SET EXERCISE> Copy the lines below word for word, beginning at the line that contains "Open the 往来名称" and stopping after the line that contains "The height and width of the screenshot is (769, 1568).".

* * * * * * *

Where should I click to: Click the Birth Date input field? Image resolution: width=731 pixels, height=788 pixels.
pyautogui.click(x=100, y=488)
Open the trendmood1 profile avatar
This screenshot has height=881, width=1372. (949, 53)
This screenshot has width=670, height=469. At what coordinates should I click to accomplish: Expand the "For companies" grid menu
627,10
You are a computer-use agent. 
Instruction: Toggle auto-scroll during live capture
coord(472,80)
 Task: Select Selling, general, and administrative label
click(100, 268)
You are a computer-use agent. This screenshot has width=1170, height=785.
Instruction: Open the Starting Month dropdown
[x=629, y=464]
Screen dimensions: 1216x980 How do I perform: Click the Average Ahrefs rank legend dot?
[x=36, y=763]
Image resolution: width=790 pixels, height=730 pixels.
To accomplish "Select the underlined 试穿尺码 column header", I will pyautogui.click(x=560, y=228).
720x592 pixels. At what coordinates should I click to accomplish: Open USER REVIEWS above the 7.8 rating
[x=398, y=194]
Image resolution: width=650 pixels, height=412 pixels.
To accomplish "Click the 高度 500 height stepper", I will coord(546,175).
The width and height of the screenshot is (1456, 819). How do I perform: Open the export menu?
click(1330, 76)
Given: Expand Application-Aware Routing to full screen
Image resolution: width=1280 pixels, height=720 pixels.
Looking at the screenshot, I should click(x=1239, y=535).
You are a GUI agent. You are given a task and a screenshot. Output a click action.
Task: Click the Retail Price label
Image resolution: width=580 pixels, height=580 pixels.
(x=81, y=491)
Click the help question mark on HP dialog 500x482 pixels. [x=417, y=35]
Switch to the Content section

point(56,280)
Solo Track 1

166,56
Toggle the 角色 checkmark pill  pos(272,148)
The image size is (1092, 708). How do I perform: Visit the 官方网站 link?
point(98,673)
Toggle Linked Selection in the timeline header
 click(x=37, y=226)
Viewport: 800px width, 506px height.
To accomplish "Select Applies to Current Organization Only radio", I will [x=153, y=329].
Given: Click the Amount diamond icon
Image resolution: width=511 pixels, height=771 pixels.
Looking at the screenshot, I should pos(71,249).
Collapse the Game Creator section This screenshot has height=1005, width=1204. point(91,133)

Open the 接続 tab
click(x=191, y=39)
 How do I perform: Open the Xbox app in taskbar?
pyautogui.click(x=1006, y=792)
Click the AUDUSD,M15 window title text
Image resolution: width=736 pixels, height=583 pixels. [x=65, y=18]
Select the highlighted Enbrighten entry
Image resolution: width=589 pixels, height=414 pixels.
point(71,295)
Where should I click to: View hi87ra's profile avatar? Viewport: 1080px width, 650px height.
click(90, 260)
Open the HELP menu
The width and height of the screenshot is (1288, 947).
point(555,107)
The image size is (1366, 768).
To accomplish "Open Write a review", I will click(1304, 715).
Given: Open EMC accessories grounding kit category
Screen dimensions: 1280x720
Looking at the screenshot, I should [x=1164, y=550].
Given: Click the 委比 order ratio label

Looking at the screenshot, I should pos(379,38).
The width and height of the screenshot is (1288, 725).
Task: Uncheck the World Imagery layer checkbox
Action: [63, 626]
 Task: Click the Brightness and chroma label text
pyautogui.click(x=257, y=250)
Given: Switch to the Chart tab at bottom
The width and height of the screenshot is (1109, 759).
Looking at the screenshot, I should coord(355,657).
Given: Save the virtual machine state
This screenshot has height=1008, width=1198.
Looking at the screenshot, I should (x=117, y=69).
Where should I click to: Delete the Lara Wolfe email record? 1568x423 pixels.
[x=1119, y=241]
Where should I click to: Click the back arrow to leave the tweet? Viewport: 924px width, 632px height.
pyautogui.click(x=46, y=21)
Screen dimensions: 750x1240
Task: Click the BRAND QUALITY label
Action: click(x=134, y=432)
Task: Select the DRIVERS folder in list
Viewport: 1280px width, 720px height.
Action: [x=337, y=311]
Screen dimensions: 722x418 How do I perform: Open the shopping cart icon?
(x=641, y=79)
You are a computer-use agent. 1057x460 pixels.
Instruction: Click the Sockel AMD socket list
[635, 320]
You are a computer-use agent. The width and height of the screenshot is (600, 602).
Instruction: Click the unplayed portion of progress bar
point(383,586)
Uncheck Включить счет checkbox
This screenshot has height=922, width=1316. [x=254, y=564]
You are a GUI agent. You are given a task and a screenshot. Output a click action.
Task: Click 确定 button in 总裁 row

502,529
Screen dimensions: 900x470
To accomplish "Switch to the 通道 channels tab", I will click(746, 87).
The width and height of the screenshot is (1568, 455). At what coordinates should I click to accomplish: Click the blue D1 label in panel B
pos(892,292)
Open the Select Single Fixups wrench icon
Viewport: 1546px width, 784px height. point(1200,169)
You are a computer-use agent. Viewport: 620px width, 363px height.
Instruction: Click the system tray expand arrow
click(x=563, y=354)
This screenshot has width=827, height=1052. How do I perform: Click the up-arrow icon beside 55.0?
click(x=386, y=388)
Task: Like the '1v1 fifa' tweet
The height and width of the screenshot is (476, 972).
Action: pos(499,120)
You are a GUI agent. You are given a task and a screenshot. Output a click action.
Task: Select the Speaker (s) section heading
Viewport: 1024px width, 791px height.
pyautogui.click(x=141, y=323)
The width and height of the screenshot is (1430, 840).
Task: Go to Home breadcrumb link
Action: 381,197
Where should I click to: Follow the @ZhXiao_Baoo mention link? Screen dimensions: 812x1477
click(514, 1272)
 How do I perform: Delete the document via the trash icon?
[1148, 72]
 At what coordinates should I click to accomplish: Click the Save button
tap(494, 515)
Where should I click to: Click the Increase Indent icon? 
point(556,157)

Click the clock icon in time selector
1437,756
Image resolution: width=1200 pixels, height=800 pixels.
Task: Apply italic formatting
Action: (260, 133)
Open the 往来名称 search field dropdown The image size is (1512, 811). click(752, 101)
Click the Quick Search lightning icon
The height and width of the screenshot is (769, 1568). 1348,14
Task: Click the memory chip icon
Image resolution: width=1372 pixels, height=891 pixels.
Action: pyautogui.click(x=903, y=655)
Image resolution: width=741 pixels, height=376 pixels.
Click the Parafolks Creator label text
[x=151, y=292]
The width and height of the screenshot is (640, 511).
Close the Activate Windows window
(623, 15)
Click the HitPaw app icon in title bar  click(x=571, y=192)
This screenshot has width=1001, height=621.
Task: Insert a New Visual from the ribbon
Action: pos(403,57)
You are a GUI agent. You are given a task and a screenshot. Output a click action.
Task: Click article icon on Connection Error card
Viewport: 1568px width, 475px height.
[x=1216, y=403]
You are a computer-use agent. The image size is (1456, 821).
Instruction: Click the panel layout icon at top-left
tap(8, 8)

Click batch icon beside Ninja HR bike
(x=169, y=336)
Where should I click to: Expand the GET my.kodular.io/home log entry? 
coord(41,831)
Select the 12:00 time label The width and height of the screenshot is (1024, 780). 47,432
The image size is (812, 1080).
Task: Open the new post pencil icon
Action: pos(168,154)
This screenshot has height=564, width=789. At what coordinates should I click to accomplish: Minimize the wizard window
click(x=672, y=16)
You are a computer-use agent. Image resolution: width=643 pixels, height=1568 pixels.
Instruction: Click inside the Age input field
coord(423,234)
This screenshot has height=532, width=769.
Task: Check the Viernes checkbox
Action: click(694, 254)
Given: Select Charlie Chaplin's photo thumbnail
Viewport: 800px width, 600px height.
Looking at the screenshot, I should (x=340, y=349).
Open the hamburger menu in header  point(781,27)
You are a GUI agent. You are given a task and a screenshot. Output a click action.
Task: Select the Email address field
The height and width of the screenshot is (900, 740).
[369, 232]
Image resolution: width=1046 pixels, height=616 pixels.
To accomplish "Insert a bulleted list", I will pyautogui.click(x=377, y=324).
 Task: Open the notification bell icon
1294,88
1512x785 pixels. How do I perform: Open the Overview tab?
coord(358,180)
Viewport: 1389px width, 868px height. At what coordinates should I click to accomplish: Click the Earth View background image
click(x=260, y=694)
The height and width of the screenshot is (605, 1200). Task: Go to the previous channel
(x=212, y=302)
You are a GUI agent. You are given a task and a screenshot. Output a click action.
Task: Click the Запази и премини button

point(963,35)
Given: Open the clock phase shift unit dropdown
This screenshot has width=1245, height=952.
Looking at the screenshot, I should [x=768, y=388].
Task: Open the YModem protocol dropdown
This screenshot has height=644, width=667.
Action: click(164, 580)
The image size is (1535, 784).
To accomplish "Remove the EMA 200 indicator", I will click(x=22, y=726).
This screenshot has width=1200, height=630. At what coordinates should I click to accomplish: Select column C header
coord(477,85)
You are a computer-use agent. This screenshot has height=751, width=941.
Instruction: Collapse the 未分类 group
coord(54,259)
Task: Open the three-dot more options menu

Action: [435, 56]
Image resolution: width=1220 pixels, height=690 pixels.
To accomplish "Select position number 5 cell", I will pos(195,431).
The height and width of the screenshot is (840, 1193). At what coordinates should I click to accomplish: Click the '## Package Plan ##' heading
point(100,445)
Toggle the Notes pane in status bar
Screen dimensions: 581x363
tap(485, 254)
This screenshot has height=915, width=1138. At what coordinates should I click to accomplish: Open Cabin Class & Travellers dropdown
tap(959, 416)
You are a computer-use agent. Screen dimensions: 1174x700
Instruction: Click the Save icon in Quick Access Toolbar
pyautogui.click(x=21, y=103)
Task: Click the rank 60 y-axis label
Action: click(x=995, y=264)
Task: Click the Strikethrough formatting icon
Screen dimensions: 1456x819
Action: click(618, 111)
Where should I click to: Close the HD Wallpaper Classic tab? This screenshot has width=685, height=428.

* * * * * * *

TASK ANSWER>
Open the 往来名称 search field dropdown The image size is (1512, 811). click(752, 101)
Click the Quick Search lightning icon
The height and width of the screenshot is (769, 1568). 1348,14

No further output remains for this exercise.